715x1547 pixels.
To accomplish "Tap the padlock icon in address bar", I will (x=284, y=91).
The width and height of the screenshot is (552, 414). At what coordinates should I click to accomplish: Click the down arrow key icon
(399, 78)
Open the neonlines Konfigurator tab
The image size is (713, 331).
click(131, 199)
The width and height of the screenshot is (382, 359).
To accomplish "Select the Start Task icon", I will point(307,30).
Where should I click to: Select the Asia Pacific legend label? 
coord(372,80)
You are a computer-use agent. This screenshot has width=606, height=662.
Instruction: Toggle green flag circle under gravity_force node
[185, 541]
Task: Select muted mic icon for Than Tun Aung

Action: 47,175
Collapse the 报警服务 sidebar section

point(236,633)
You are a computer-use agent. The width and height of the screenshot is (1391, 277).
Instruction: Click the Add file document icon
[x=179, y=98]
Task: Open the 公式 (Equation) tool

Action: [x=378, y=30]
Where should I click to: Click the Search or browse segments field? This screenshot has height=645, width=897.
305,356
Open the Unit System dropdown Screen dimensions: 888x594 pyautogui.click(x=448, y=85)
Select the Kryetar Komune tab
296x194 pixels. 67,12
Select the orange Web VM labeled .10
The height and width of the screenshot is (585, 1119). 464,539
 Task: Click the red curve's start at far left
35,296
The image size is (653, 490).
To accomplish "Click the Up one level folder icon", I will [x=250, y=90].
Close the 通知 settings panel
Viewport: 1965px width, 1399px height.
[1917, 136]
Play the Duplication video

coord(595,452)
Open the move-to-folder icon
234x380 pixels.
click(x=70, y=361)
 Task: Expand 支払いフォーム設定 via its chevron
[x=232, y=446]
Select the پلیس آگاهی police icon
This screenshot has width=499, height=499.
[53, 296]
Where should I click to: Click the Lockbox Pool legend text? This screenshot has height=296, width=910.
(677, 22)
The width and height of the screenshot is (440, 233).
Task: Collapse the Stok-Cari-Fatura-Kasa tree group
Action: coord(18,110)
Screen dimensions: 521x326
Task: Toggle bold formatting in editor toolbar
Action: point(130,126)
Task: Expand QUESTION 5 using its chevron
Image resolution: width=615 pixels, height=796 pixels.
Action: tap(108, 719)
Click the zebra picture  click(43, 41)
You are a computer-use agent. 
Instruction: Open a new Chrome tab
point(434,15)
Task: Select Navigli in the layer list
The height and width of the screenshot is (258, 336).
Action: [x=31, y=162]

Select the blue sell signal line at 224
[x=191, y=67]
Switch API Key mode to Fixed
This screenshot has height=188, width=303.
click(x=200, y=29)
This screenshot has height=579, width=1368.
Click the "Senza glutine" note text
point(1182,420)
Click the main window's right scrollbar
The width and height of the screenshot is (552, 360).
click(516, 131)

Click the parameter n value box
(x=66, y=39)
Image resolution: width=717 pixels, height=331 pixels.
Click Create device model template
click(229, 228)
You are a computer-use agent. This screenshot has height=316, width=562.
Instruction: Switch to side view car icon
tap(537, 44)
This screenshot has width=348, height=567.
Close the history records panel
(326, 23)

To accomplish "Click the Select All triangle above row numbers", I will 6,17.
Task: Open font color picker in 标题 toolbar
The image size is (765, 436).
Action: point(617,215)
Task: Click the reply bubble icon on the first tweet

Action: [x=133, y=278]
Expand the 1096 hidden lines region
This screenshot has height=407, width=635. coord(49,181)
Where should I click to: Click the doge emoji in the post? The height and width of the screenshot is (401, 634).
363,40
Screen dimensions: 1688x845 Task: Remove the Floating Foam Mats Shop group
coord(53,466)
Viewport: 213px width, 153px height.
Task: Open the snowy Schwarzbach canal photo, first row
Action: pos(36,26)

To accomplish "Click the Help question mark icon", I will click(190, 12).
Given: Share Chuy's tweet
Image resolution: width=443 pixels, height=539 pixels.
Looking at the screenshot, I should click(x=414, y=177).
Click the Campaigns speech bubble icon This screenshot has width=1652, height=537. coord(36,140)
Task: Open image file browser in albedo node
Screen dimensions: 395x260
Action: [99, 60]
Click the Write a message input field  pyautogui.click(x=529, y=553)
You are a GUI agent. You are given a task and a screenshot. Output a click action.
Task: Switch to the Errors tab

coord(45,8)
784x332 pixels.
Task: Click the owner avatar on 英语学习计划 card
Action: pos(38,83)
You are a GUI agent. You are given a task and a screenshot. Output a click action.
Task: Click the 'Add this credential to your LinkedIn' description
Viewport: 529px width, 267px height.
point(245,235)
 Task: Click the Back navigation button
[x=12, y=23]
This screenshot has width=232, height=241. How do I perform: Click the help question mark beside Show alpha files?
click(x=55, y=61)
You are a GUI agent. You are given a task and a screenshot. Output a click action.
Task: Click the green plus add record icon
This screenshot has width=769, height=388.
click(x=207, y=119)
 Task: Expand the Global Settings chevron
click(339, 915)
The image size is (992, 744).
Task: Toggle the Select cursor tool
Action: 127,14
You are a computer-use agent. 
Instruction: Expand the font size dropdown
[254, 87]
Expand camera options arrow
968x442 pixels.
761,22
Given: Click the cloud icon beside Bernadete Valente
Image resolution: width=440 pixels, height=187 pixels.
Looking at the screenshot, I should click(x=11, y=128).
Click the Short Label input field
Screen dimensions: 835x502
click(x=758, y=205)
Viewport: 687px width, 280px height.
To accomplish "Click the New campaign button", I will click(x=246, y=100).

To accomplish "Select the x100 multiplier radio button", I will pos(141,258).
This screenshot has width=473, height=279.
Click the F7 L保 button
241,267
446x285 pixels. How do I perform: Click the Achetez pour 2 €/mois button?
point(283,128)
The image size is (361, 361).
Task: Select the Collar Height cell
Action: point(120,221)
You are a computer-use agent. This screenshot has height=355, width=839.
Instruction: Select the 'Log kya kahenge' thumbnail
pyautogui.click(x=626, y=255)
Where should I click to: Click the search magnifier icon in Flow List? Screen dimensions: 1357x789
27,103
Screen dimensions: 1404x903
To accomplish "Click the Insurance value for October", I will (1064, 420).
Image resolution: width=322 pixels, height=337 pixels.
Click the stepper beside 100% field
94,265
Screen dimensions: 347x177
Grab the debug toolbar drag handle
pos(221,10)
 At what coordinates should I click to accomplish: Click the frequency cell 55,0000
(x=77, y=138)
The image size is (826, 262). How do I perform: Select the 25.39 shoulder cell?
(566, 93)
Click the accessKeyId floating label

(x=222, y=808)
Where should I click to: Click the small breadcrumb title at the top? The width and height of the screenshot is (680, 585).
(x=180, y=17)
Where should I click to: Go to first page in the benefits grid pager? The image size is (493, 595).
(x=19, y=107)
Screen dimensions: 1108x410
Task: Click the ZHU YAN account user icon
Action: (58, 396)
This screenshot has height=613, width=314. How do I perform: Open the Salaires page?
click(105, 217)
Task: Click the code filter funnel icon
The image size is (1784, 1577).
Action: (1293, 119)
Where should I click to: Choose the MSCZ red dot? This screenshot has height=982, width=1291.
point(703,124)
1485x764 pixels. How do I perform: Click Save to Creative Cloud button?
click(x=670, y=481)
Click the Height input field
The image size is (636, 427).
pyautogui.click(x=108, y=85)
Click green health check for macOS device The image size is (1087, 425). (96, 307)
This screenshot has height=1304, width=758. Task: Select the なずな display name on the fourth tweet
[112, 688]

### THE REQUEST
Copy all of the items above line for line, with no changes.

### EXERCISE RESPONSE
715x1547 pixels.
To accomplish "Tap the padlock icon in address bar", I will (x=284, y=91).
The width and height of the screenshot is (552, 414). At what coordinates should I click to accomplish: Click the down arrow key icon
(399, 78)
Open the neonlines Konfigurator tab
The image size is (713, 331).
click(131, 199)
The width and height of the screenshot is (382, 359).
To accomplish "Select the Start Task icon", I will point(307,30).
Where should I click to: Select the Asia Pacific legend label? 
coord(372,80)
You are a computer-use agent. This screenshot has width=606, height=662.
Instruction: Toggle green flag circle under gravity_force node
[185, 541]
Task: Select muted mic icon for Than Tun Aung

Action: 47,175
Collapse the 报警服务 sidebar section

point(236,633)
You are a computer-use agent. The width and height of the screenshot is (1391, 277).
Instruction: Click the Add file document icon
[x=179, y=98]
Task: Open the 公式 (Equation) tool

Action: [x=378, y=30]
Where should I click to: Click the Search or browse segments field? This screenshot has height=645, width=897.
305,356
Open the Unit System dropdown Screen dimensions: 888x594 pyautogui.click(x=448, y=85)
Select the Kryetar Komune tab
296x194 pixels. 67,12
Select the orange Web VM labeled .10
The height and width of the screenshot is (585, 1119). 464,539
 Task: Click the red curve's start at far left
35,296
The image size is (653, 490).
To accomplish "Click the Up one level folder icon", I will [x=250, y=90].
Close the 通知 settings panel
Viewport: 1965px width, 1399px height.
[1917, 136]
Play the Duplication video

coord(595,452)
Open the move-to-folder icon
234x380 pixels.
click(x=70, y=361)
 Task: Expand 支払いフォーム設定 via its chevron
[x=232, y=446]
Select the پلیس آگاهی police icon
This screenshot has width=499, height=499.
[53, 296]
Where should I click to: Click the Lockbox Pool legend text? This screenshot has height=296, width=910.
(677, 22)
The width and height of the screenshot is (440, 233).
Task: Collapse the Stok-Cari-Fatura-Kasa tree group
Action: coord(18,110)
Screen dimensions: 521x326
Task: Toggle bold formatting in editor toolbar
Action: point(130,126)
Task: Expand QUESTION 5 using its chevron
Image resolution: width=615 pixels, height=796 pixels.
Action: tap(108, 719)
Click the zebra picture  click(43, 41)
You are a computer-use agent. 
Instruction: Open a new Chrome tab
point(434,15)
Task: Select Navigli in the layer list
The height and width of the screenshot is (258, 336).
Action: [x=31, y=162]

Select the blue sell signal line at 224
[x=191, y=67]
Switch API Key mode to Fixed
This screenshot has height=188, width=303.
click(x=200, y=29)
This screenshot has height=579, width=1368.
Click the "Senza glutine" note text
point(1182,420)
Click the main window's right scrollbar
The width and height of the screenshot is (552, 360).
click(516, 131)

Click the parameter n value box
(x=66, y=39)
Image resolution: width=717 pixels, height=331 pixels.
Click Create device model template
click(229, 228)
You are a computer-use agent. This screenshot has height=316, width=562.
Instruction: Switch to side view car icon
tap(537, 44)
This screenshot has width=348, height=567.
Close the history records panel
(326, 23)

To accomplish "Click the Select All triangle above row numbers", I will 6,17.
Task: Open font color picker in 标题 toolbar
The image size is (765, 436).
Action: point(617,215)
Task: Click the reply bubble icon on the first tweet

Action: [x=133, y=278]
Expand the 1096 hidden lines region
This screenshot has height=407, width=635. coord(49,181)
Where should I click to: Click the doge emoji in the post? The height and width of the screenshot is (401, 634).
363,40
Screen dimensions: 1688x845 Task: Remove the Floating Foam Mats Shop group
coord(53,466)
Viewport: 213px width, 153px height.
Task: Open the snowy Schwarzbach canal photo, first row
Action: pos(36,26)

To accomplish "Click the Help question mark icon", I will click(190, 12).
Given: Share Chuy's tweet
Image resolution: width=443 pixels, height=539 pixels.
Looking at the screenshot, I should click(x=414, y=177).
Click the Campaigns speech bubble icon This screenshot has width=1652, height=537. coord(36,140)
Task: Open image file browser in albedo node
Screen dimensions: 395x260
Action: [99, 60]
Click the Write a message input field  pyautogui.click(x=529, y=553)
You are a GUI agent. You are given a task and a screenshot. Output a click action.
Task: Switch to the Errors tab

coord(45,8)
784x332 pixels.
Task: Click the owner avatar on 英语学习计划 card
Action: pos(38,83)
You are a GUI agent. You are given a task and a screenshot. Output a click action.
Task: Click the 'Add this credential to your LinkedIn' description
Viewport: 529px width, 267px height.
point(245,235)
 Task: Click the Back navigation button
[x=12, y=23]
This screenshot has width=232, height=241. How do I perform: Click the help question mark beside Show alpha files?
click(x=55, y=61)
You are a GUI agent. You are given a task and a screenshot. Output a click action.
Task: Click the green plus add record icon
This screenshot has width=769, height=388.
click(x=207, y=119)
 Task: Expand the Global Settings chevron
click(339, 915)
The image size is (992, 744).
Task: Toggle the Select cursor tool
Action: 127,14
You are a computer-use agent. 
Instruction: Expand the font size dropdown
[254, 87]
Expand camera options arrow
968x442 pixels.
761,22
Given: Click the cloud icon beside Bernadete Valente
Image resolution: width=440 pixels, height=187 pixels.
Looking at the screenshot, I should click(x=11, y=128).
Click the Short Label input field
Screen dimensions: 835x502
click(x=758, y=205)
Viewport: 687px width, 280px height.
To accomplish "Click the New campaign button", I will click(x=246, y=100).

To accomplish "Select the x100 multiplier radio button", I will pos(141,258).
This screenshot has width=473, height=279.
Click the F7 L保 button
241,267
446x285 pixels. How do I perform: Click the Achetez pour 2 €/mois button?
point(283,128)
The image size is (361, 361).
Task: Select the Collar Height cell
Action: point(120,221)
You are a computer-use agent. This screenshot has height=355, width=839.
Instruction: Select the 'Log kya kahenge' thumbnail
pyautogui.click(x=626, y=255)
Where should I click to: Click the search magnifier icon in Flow List? Screen dimensions: 1357x789
27,103
Screen dimensions: 1404x903
To accomplish "Click the Insurance value for October", I will (1064, 420).
Image resolution: width=322 pixels, height=337 pixels.
Click the stepper beside 100% field
94,265
Screen dimensions: 347x177
Grab the debug toolbar drag handle
pos(221,10)
 At what coordinates should I click to accomplish: Click the frequency cell 55,0000
(x=77, y=138)
The image size is (826, 262). How do I perform: Select the 25.39 shoulder cell?
(566, 93)
Click the accessKeyId floating label

(x=222, y=808)
Where should I click to: Click the small breadcrumb title at the top? The width and height of the screenshot is (680, 585).
(x=180, y=17)
Where should I click to: Go to first page in the benefits grid pager? The image size is (493, 595).
(x=19, y=107)
Screen dimensions: 1108x410
Task: Click the ZHU YAN account user icon
Action: (58, 396)
This screenshot has height=613, width=314. How do I perform: Open the Salaires page?
click(105, 217)
Task: Click the code filter funnel icon
The image size is (1784, 1577).
Action: (1293, 119)
Where should I click to: Choose the MSCZ red dot? This screenshot has height=982, width=1291.
point(703,124)
1485x764 pixels. How do I perform: Click Save to Creative Cloud button?
click(x=670, y=481)
Click the Height input field
The image size is (636, 427).
pyautogui.click(x=108, y=85)
Click green health check for macOS device The image size is (1087, 425). (96, 307)
This screenshot has height=1304, width=758. Task: Select the なずな display name on the fourth tweet
[112, 688]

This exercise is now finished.